Written request: Quote, word for word, the lines of the records from the very first one through the line containing "coord(1183,31)". Leave the pictures out.

Records for locating described items:
————————

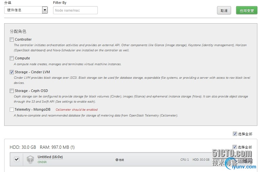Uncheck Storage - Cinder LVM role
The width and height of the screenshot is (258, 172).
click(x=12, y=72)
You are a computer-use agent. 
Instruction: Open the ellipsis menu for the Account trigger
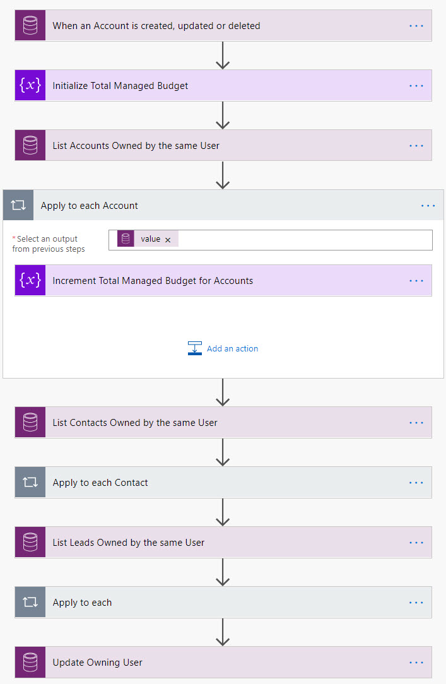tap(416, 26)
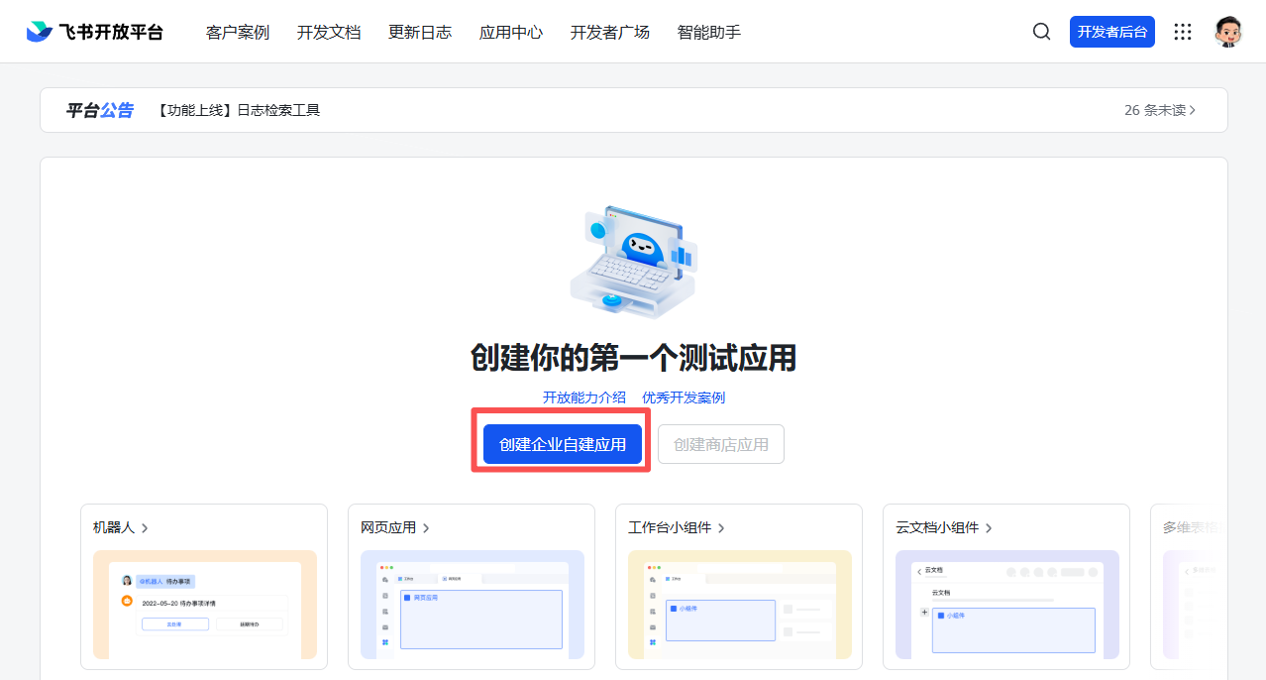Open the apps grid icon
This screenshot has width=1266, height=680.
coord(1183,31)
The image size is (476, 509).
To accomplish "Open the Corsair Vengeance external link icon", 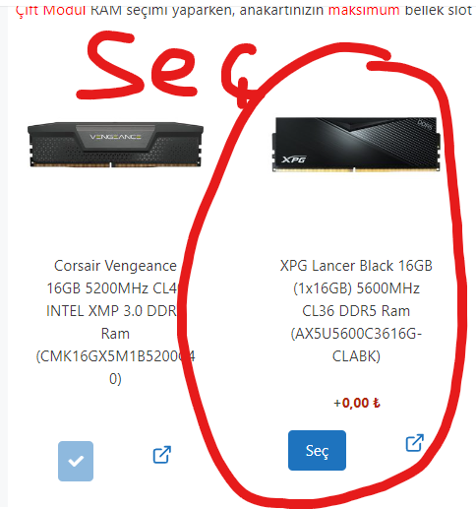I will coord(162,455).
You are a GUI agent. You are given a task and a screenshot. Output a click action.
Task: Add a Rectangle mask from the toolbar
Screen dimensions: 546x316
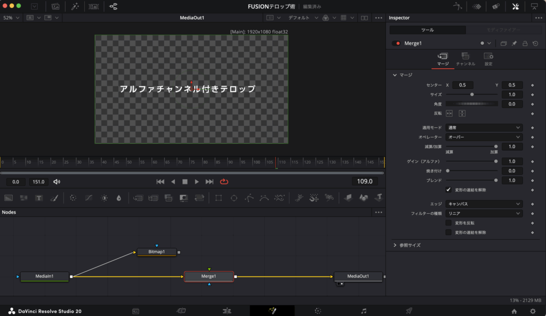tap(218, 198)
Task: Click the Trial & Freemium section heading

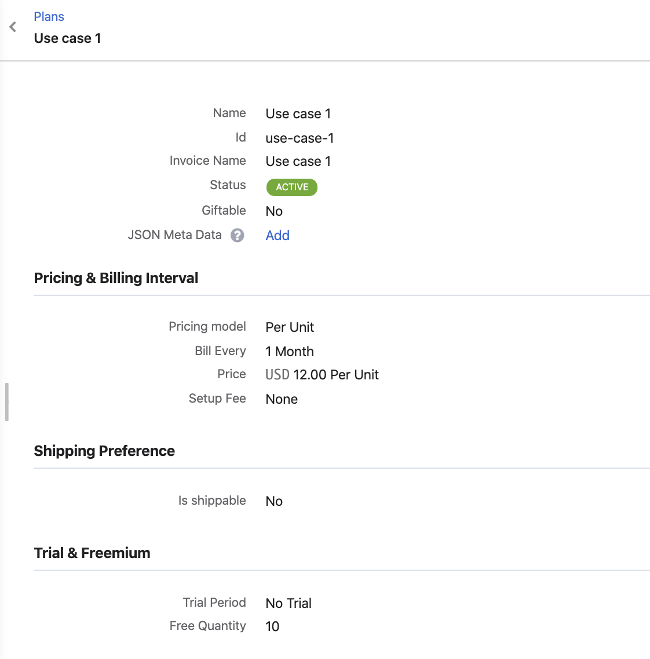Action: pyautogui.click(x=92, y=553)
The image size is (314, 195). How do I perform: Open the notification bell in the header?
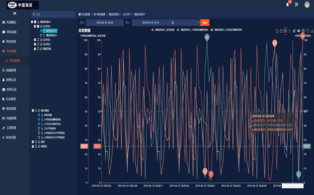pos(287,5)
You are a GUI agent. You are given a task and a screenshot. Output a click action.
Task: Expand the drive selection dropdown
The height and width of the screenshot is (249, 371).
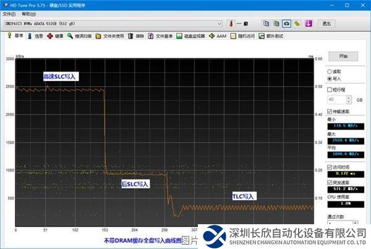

————————

Task output:
Uncheck Storage - Cinder LVM role
The width and height of the screenshot is (258, 172).
click(x=12, y=72)
You are a computer-use agent. 
Instruction: Open the ellipsis menu for the Account trigger
tap(416, 26)
Open the apps grid icon
This screenshot has width=1266, height=680.
coord(1183,31)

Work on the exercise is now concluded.